My question is is can I damage the batteries if I switch to the Both position when one battery is low and the other battery is fully charged?

do you have an auto start on your generator where you can just adjust the voltage it starts at? Personally, I would just take the switch out all together or just replace it with an on/off switch. as for your shunt, as long as it is installed on the negative of the battery (right at the battery) it will measure the charge and discharge from the batteries no matter how you're charging it. will it pick up the genny supplying power to the camper, nope but to me that's not what's important, we use them to monitor the state of the battery, when you're running on a genny or shore power who cares how much power is going to your lights.

Steve

mbloof wrote:

Sterling1 wrote:
I'm going to replace my 2 lead acid batteries in my Bigfoot truck camper with two 100ah LiFePO4 batteries. I've previously installed a 4 way battery selector switch to allow me to keep one of my batteries at a high enough charge level to start my generator (they are run in parallel). However, this won't be necessary (and probably won't work) with the lithium batteries and I will probably need to have it at the Both position to start my generator.

My question is is can I damage the batteries if I switch to the Both position when one battery is low and the other battery is fully charged?

In a word: No.

A battery is simply a energy storage device.

No matter what "type" or chemistry the batteries are if they have the same nominal voltage (IE: 12V) then the following would be true:

Battery #1 is 12.5V and Battery #2 is 13.5V and you hook them both together in parallel along with a load. What happens?

The load will draw current from BOTH batteries but since Battery #2 is at a higher charge voltage than battery #1 some of Battery #2's energy will flow to Battery #1 until such time BOTH batteries have the same charge voltage.

If you simply hooked a not-so-much charged battery up to a fully charged battery without a actual load the "not-so-much charged battery" would still be a load to the fully charged battery until such time that both batteries have equal voltage.

So can you can see the 'wasted' energy/charge being used for the lesser charged battery?

This is why it is generally recommended that to use two or more batteries in parallel they ought to be the same Brand+type+age+capacity and charge level so stored energy is not wasted charging the other batteries in the bank.


- Mark0.

You're forgetting about the BMS and the electronics in it.

The "best practice" recommendations are to fully charge each battery separately and then let them rest for 1/2 an hour. Then if the open terminal voltages are within 0.2V then it's good to hook them up.

LiFePO4 is a different animal and while it has a few things you can't do like you did with your old fifty buck Walmart special, it isn't really that hard. little things like using a capacitor to preload your inverter circuit before you hook the batteries to it, on a new install, is it necessary probably not, but it does reduce the chance that feedback from a spark will take out any electronics.

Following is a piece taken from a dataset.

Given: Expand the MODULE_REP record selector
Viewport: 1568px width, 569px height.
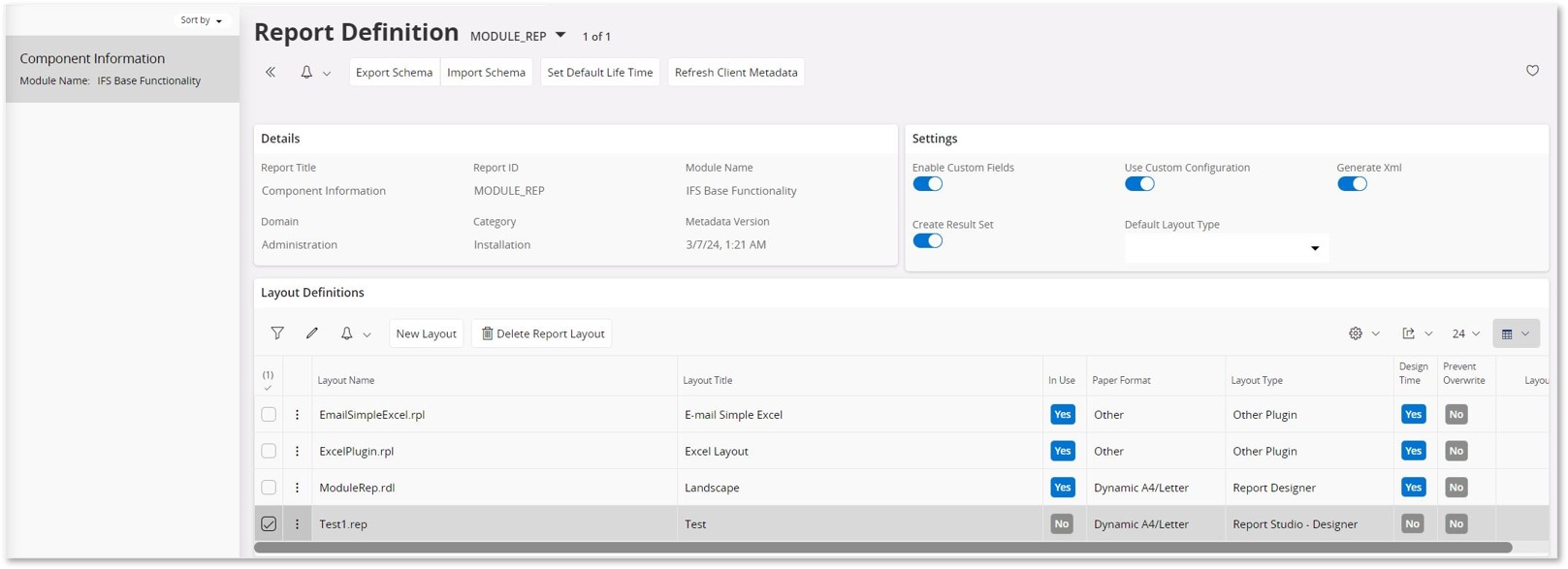Looking at the screenshot, I should (560, 36).
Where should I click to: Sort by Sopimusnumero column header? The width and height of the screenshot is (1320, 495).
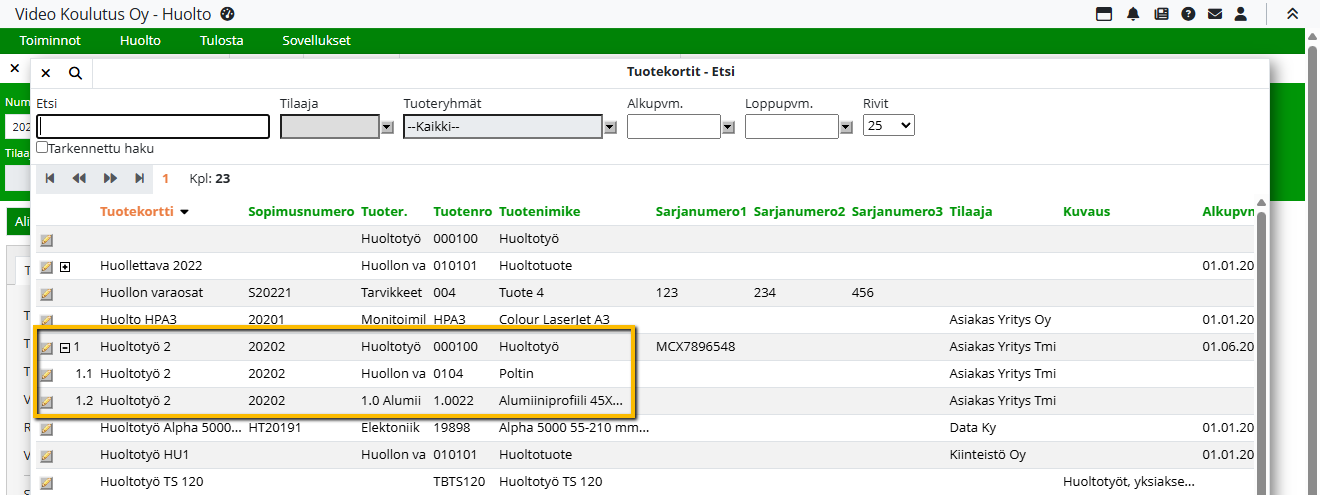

even things like making sure you can parallel it, some can't, some have 2 battery restrictions some have 4. same goes for series installation, do the homework. Also, while some do, it isn't recommended to mix LFP batteries of different types or different sizes. different brands may use different BMS units that may or may not play well with each other. in the case of different sizes, the smaller one will cycle deeply every cycle and wear out long before the other one.